## The problem
Give the number of lines in the data below where the string "accomplish" occurs, and nothing else.

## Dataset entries
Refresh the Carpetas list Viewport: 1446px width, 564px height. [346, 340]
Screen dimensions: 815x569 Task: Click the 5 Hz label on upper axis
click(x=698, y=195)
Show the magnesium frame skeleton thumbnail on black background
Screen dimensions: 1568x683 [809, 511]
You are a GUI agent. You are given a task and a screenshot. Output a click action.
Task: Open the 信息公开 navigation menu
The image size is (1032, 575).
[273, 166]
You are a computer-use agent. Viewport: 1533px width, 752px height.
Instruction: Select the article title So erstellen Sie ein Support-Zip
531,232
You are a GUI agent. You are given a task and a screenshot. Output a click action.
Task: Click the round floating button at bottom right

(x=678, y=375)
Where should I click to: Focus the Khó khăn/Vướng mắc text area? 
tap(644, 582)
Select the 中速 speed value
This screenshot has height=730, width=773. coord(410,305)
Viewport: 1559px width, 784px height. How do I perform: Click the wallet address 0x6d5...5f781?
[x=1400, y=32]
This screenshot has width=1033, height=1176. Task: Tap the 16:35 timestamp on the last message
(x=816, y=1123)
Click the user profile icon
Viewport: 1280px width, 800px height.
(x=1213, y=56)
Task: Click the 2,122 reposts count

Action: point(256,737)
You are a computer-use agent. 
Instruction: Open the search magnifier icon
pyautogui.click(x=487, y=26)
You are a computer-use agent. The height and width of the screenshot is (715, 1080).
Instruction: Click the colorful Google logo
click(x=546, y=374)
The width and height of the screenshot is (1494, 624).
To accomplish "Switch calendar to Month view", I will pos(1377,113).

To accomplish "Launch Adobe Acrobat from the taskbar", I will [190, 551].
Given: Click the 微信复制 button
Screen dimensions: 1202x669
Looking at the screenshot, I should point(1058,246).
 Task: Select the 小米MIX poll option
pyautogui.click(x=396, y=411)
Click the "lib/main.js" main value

## Result for this task
2